Irish American Patricia McCormick, one of great female bullfighters, died on March 26 at a care facility in Del Rio, Texas, after several years of failing health.

McCormick was one of the first women allowed to fight bull in Mexico in the same manner as men - on foot instead of on horseback and with fully grown bulls. For more than ten years, the Missouri-born matadora performed in more than 300 fights and was gored six times. In 1963, Sports Illustrated said that McCormick "may well be the greatest woman bullfighter who ever lived."

McCormick, who began bullfighting after realizing she didn't have a career in music, exited the arena in the early 1960s, complaining that the bulls had become too small. After retiring, she spent her time painting watercolors of horses and bulls and working as an administrative assistant at Pasadena's Art Center College of Design.

Patricia Lee McCormick was born in St. Louis on Nov. 18, 1929, and moved with her parents to Big Spring, Texas, when she was 13. The only child of a petroleum engineer, she graduated from high school in 1948.

She spent some time studying music at the University of Texas, but being discouraged, she then took up painting at what was then Texas Western College in El Paso.

When she was 7, McCormick attended a bullfight with her parents in Mexico City. She later recalled "falling in love" that day with a matador who lost his shoes in the mud but continued to fight.

When she was 20 years old, the art student persuaded Alejandro de Herrera, a Juarez bullfighter, to train her. She reluctantly told her parents of her new passion after realizing that news of her upcoming appearance would be broadcast. Appalled, they rushed to El Paso for a meeting with her school's president

"Mother was all in tears: 'How could you?
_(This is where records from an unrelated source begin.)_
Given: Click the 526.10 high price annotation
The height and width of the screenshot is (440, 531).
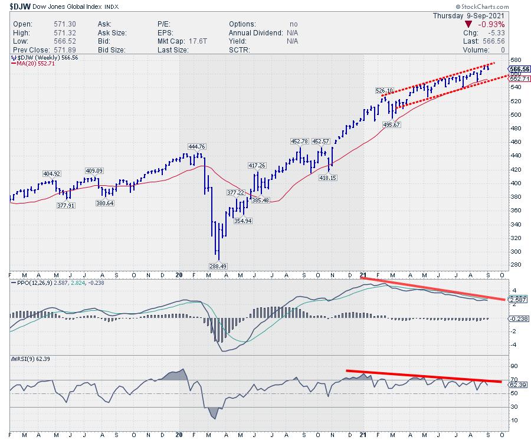Looking at the screenshot, I should pyautogui.click(x=384, y=90).
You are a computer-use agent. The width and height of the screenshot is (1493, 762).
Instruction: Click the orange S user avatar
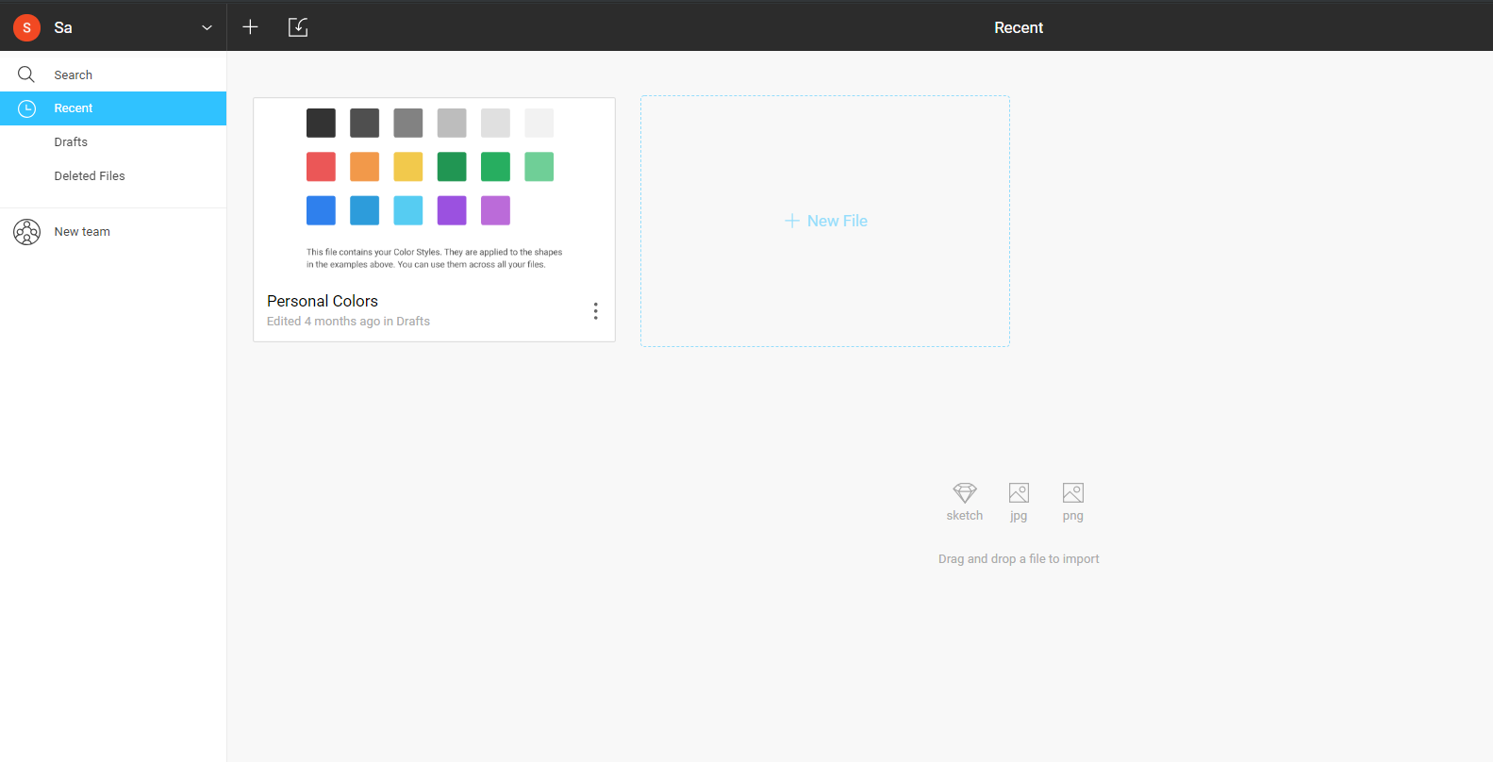tap(26, 27)
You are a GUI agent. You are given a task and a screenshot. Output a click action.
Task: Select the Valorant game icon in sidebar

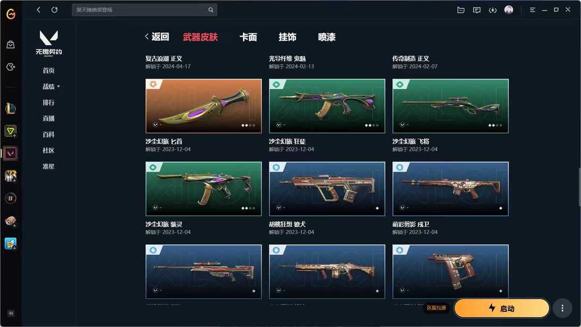[10, 153]
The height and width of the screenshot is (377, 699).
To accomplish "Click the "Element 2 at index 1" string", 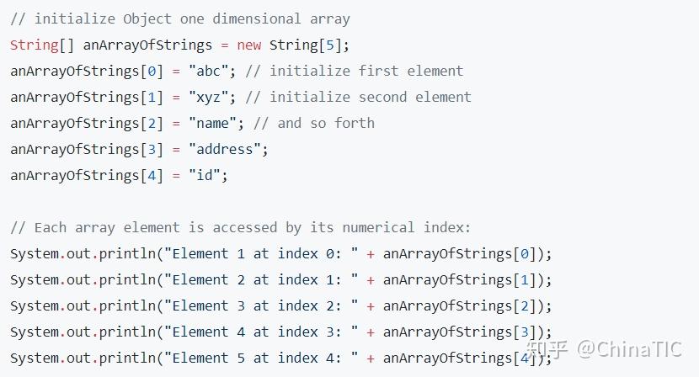I will [263, 279].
How could you have kept this a secret?'" she said in a 2006 interview for an oral history project in Del Rio.

But McCormick was adamant. "I had a manager, I had a sponsor, I had an impresario and a contract with nine fights," she said. "That's hard to beat."

"She was of an era that was very, very difficult for women," retired bullfighter Honey Anne Haskin, also known as Ana de Los Angeles, told The Times. "There were other women who were very, very good, but the one everyone talked about with respect and admiration was Patricia McCormick."

However, McCormick was not allowed to wear the male matador's glittering traje de luces, or suit of lights, and she was never allowed to take the alternativa — an initiation ceremony that would have signified parity with the top male bullfighters of her day.

"It would have become a vicious circle in the end," she once said. "For once I became a full-fledged matadora de toros, the recognized matadores would have refused to appear with me. I couldn't win for losing!"

Winning respect in the male-dominated discipline was next to impossible.

"She fights larger bulls than does any other woman ... and she kills well," said Carlos Arruza, a renowned torero who died in 1966. "Her only defect is that she is a woman."

McCormick wrote a book in 1954 about her time in the arena entitled "Lady Bullfighter."

She never married and had no children. She is survived by a cousin.